ACTIVITY> Across the entries below, tally every line that holds the word "computer". Give only the tally.

· · · · · · ·

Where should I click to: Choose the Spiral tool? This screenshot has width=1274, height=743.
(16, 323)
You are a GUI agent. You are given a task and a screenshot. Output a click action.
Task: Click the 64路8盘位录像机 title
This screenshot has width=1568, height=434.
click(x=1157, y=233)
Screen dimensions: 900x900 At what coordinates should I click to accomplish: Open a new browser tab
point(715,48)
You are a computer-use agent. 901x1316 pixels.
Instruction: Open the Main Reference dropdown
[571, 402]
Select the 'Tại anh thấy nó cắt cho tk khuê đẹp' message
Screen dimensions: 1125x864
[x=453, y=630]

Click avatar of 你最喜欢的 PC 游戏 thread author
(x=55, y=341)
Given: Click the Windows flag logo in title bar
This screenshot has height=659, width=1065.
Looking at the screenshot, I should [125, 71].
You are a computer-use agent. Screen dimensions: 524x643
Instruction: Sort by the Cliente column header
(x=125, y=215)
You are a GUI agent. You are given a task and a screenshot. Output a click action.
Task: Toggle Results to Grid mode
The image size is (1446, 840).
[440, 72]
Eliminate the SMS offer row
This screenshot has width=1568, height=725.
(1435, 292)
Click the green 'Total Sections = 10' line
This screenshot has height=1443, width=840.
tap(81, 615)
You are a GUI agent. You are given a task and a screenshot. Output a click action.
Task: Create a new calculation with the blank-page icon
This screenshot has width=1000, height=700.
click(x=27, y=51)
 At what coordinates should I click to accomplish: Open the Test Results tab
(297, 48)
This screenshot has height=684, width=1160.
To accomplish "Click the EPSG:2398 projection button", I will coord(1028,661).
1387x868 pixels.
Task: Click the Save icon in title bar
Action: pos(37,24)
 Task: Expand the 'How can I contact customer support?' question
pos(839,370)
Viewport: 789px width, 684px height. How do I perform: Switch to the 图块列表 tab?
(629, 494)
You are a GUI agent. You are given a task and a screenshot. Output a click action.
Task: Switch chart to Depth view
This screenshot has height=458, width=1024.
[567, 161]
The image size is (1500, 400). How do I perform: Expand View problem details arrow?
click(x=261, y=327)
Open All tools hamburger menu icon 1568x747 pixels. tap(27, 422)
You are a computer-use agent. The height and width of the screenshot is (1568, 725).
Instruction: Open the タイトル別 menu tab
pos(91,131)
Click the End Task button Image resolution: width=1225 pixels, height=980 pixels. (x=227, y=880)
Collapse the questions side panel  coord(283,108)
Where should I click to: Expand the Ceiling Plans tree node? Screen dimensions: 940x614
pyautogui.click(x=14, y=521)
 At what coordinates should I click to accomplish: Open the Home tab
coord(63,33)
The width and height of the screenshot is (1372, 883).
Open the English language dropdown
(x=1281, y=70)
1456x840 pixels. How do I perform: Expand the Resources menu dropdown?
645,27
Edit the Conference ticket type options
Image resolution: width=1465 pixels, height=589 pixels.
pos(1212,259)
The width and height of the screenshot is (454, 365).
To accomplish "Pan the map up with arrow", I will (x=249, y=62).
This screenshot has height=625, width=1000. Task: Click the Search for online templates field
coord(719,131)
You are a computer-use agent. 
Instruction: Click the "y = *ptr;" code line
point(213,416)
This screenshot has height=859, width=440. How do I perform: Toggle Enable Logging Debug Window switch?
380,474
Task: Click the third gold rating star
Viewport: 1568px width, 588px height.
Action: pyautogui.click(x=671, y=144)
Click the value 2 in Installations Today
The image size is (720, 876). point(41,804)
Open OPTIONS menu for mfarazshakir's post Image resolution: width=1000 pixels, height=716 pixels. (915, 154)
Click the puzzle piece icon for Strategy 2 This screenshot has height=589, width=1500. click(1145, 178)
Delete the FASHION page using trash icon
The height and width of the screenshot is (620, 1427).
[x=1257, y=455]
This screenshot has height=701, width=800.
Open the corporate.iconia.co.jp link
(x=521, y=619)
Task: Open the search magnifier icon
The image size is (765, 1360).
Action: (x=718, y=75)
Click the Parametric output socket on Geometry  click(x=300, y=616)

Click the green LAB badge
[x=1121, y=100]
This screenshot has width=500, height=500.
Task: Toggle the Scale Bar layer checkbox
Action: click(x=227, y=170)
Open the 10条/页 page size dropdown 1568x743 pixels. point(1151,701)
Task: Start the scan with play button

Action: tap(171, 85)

· · · · · · ·

TASK OUTPUT> 4